__Text segment__.
If you must know, I've been listening to heavy metal since the late 60s. That's the cover of an album I like. Good catch though, most people wouldnt have done so. If it offends people I can change it.


----------



## Pepper (Jan 2, 2022)

When the Kite String Pops by Acid Bath in 1994.  Yeah, please change it, not for me but for the lost 33 souls who were raped and butchered by a maniacal "clown."

Thank you.


----------



## Liza1948 (Jan 2, 2022)

Pepper said:


> When the Kite String Pops by Acid Bath in 1994.  Yeah, please change it, not for me but for the lost 33 souls who were raped and butchered by a maniacal "clown."
> 
> Thank you.


ok. let me see


----------



## Liza1948 (Jan 2, 2022)

mathjak107 said:


> interesting look at wellesly and gold


this is just disorganized charts and surrounding a poorly worded, almost incomprehensible argument. Tell me, have you ever even studied anything approactiing portfolio theory? Are you at all familiar with processes for portfolio benchmarking and returns? Do you know what an investment policy is? Do you understand the idea of risk limits or hedging products? Or, the more likely scenario, did you learn all this useless information from some bogus online course run by the same loonies that think we should return to the gold standard?


----------



## mathjak107 (Jan 2, 2022)

Liza1948 said:


> this is just disorganized charts and surrounding a poorly worded, almost incomprehensible argument. Tell me, have you ever even studied anything approactiing portfolio theory? Are you at all familiar with processes for portfolio benchmarking and returns? Do you know what an investment policy is? Do you understand the idea of risk limits or hedging products? Or, the more likely scenario, did you learn all this useless information from some bogus online course run by the same loonies that think we should return to the gold standard?


What a post full of nonsense  ….and you are questioning me ?

do you even understand that using Wellsley in retirement is not just about returns .

go back to 101 of retirement investI got and then maybe we can discuss it .

you may want to learn to interpret those charts while you  are at it


----------



## mathjak107 (Jan 2, 2022)

For those who want the facts let’s take a typical 60/40 portfolio.

portfolio one is a 60% total stock market fund and 40% gld gold

portfolio 2 is 60% total market fund and 40% total bond fund .

__Raw records__.
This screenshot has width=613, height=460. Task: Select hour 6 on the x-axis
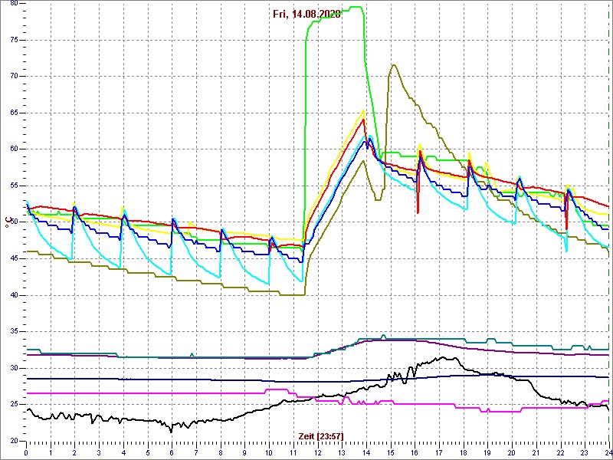pyautogui.click(x=172, y=453)
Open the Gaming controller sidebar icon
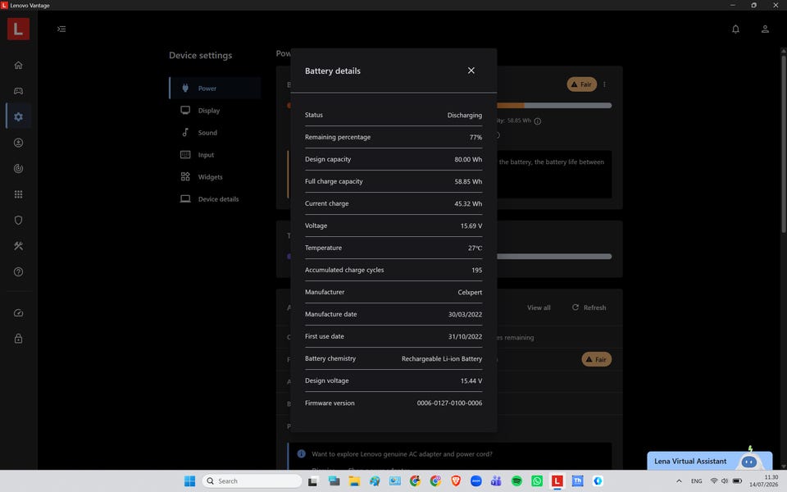 [x=19, y=91]
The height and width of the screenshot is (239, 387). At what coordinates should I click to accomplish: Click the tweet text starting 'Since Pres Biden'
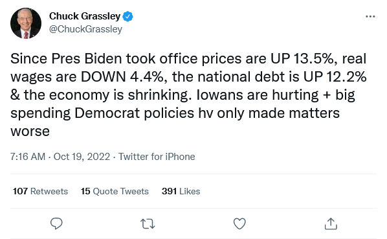[x=188, y=95]
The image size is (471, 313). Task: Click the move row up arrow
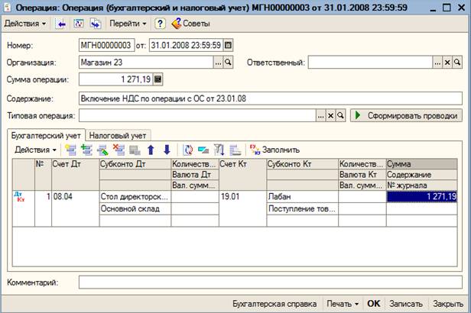click(151, 150)
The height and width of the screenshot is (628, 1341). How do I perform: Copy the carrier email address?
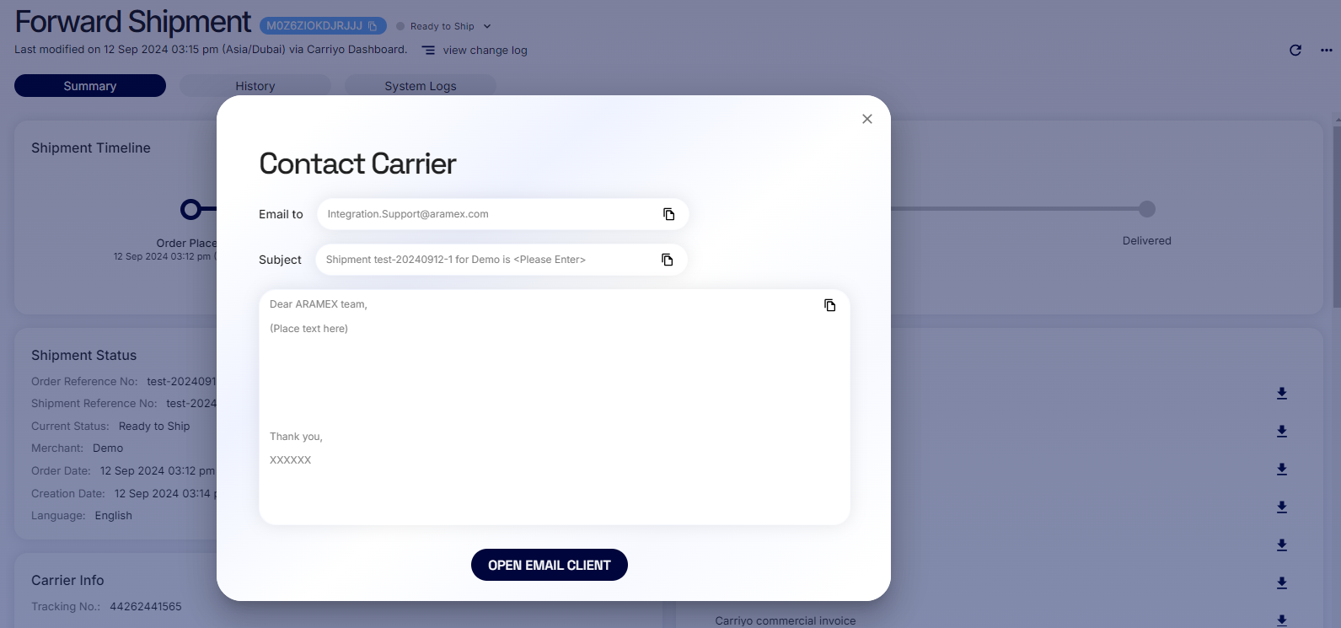click(668, 214)
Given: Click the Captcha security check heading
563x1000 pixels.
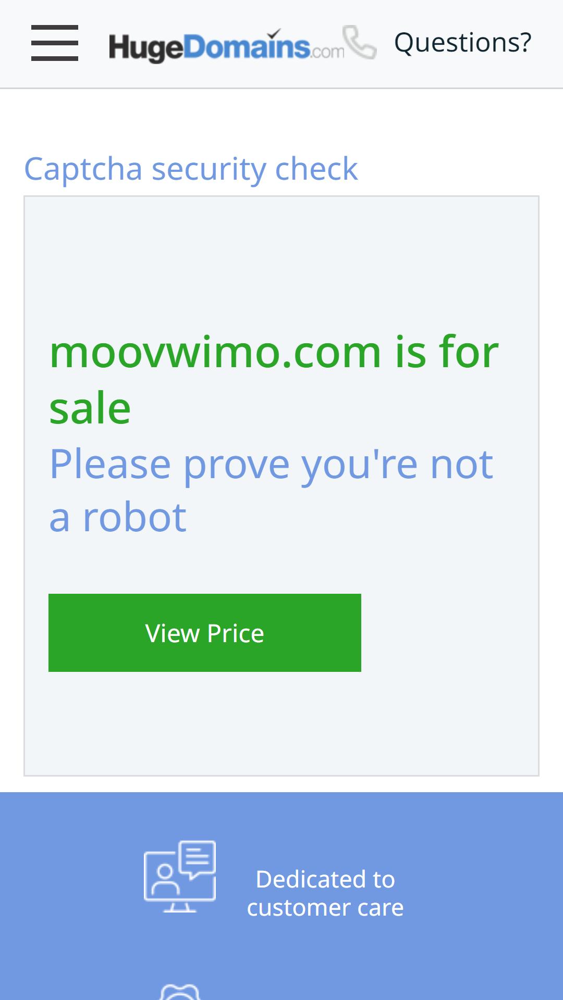Looking at the screenshot, I should click(191, 169).
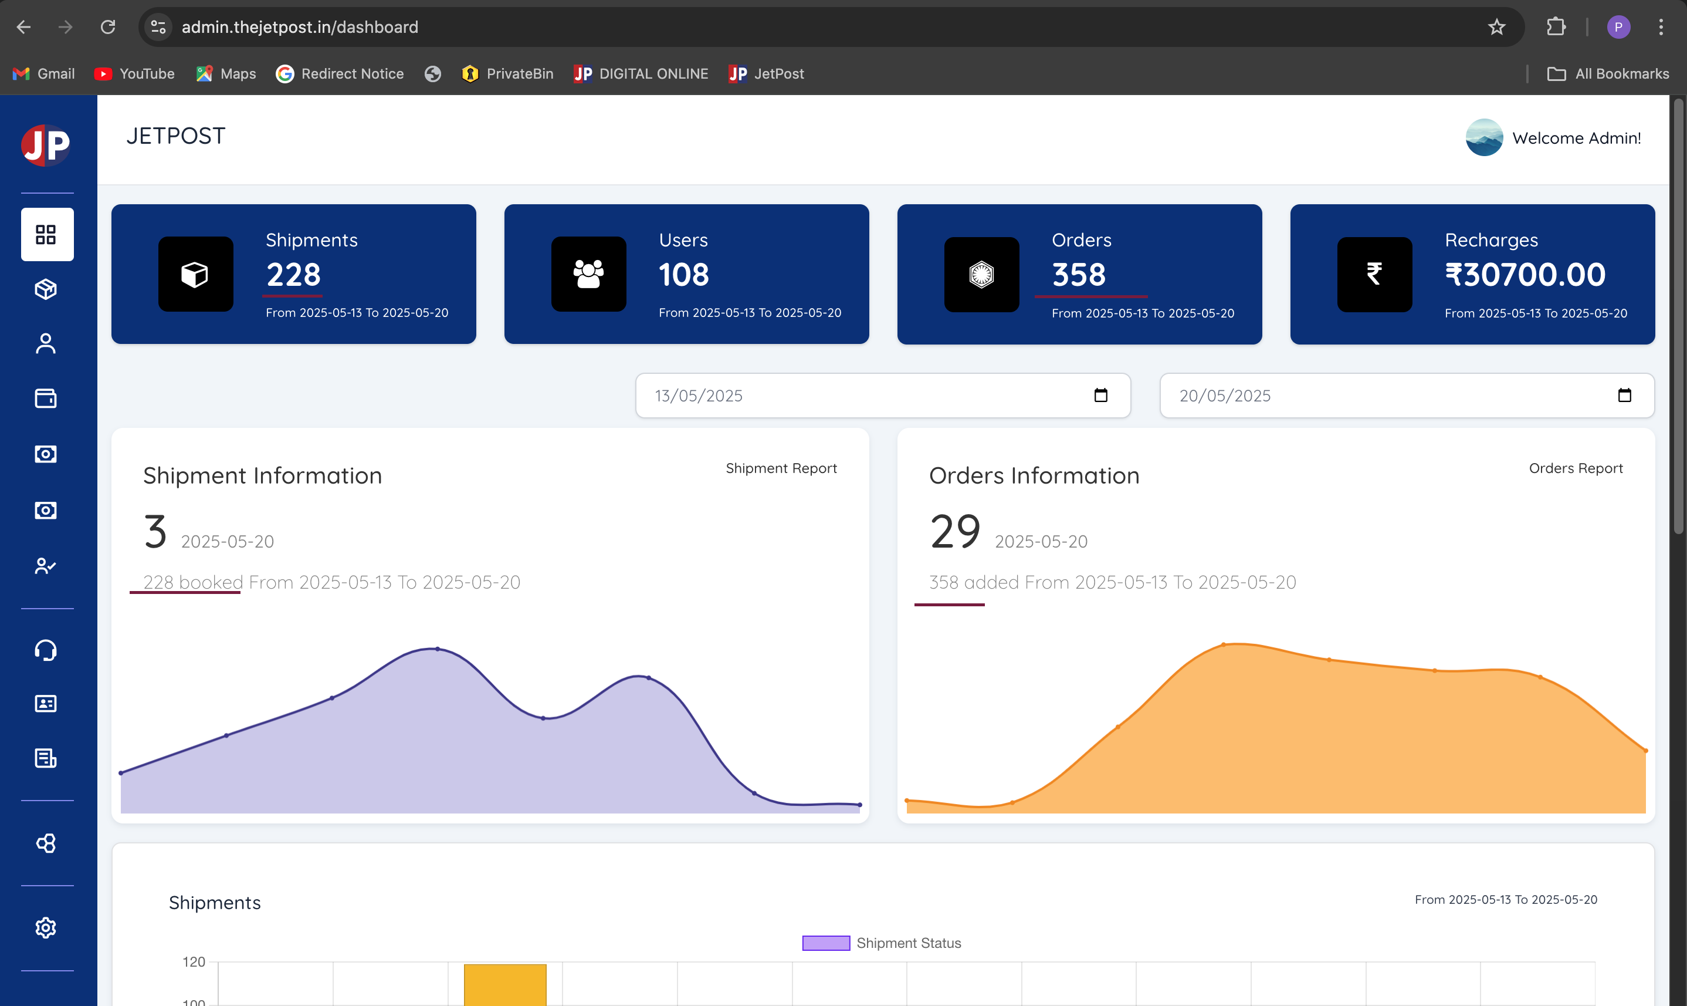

__Task brief__. List each distinct username that appears in a post header in the forum thread.

__Complete output__. Pepper, Liza1948, mathjak107